UAV-Enabled Passive 6D Movable Antenna for ISAC: Joint Location, Orientation, and Reflection Optimization

TL;DR

This paper introduces a UAV-mounted intelligent reflecting surface with 6D maneuverability to optimize sensing and communication performance in ISAC systems, achieving significant improvements through joint location, orientation, and reflection optimization.

Contribution

It proposes a novel passive 6D movable antenna system using UAV-mounted IRS for joint optimization in ISAC, addressing a key performance trade-off.

Findings

Significant improvement in sensing and communication performance.

Enhanced channel correlations and power gains.

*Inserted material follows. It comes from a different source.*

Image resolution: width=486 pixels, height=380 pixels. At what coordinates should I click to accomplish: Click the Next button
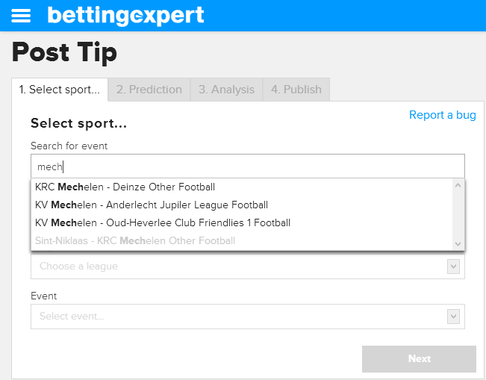click(x=419, y=358)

Outperforms baseline schemes in simulations.

Abstract

Improving the fundamental performance trade-off in integrated sensing and communication (ISAC) systems has been deemed as one of the most significant challenges. To address it, we propose in this letter a novel ISAC system that leverages an unmanned aerial vehicle (UAV)-mounted intelligent reflecting surface (IRS) and the UAV's maneuverability in six-dimensional (6D) space, i.e., three-dimensional (3D) location and 3D rotation, thus referred to as passive 6D movable antenna (6DMA). We aim to maximize the signal-to-noise ratio (SNR) for sensing a single target while ensuring a minimum SNR at a communication user equipment (UE), by jointly optimizing the transmit beamforming at the ISAC base station (BS), the 3D location and orientation as well as the reflection coefficients of the IRS. To solve this challenging non-convex optimization problem, we propose a two-stage approach. In the first stage, we aim to optimize the IRS's 3D location, 3D orientation, and reflection coefficients to enhance both the channel correlations and power gains for sensing and communication. Given their optimized parameters, the optimal transmit beamforming at the ISAC BS is derived in closed form. Simulation results demonstrate that the proposed passive 6DMA-enabled ISAC system significantly improves the sensing and communication trade-off by simultaneously enhancing channel correlations and power gains, and outperforms other baseline schemes.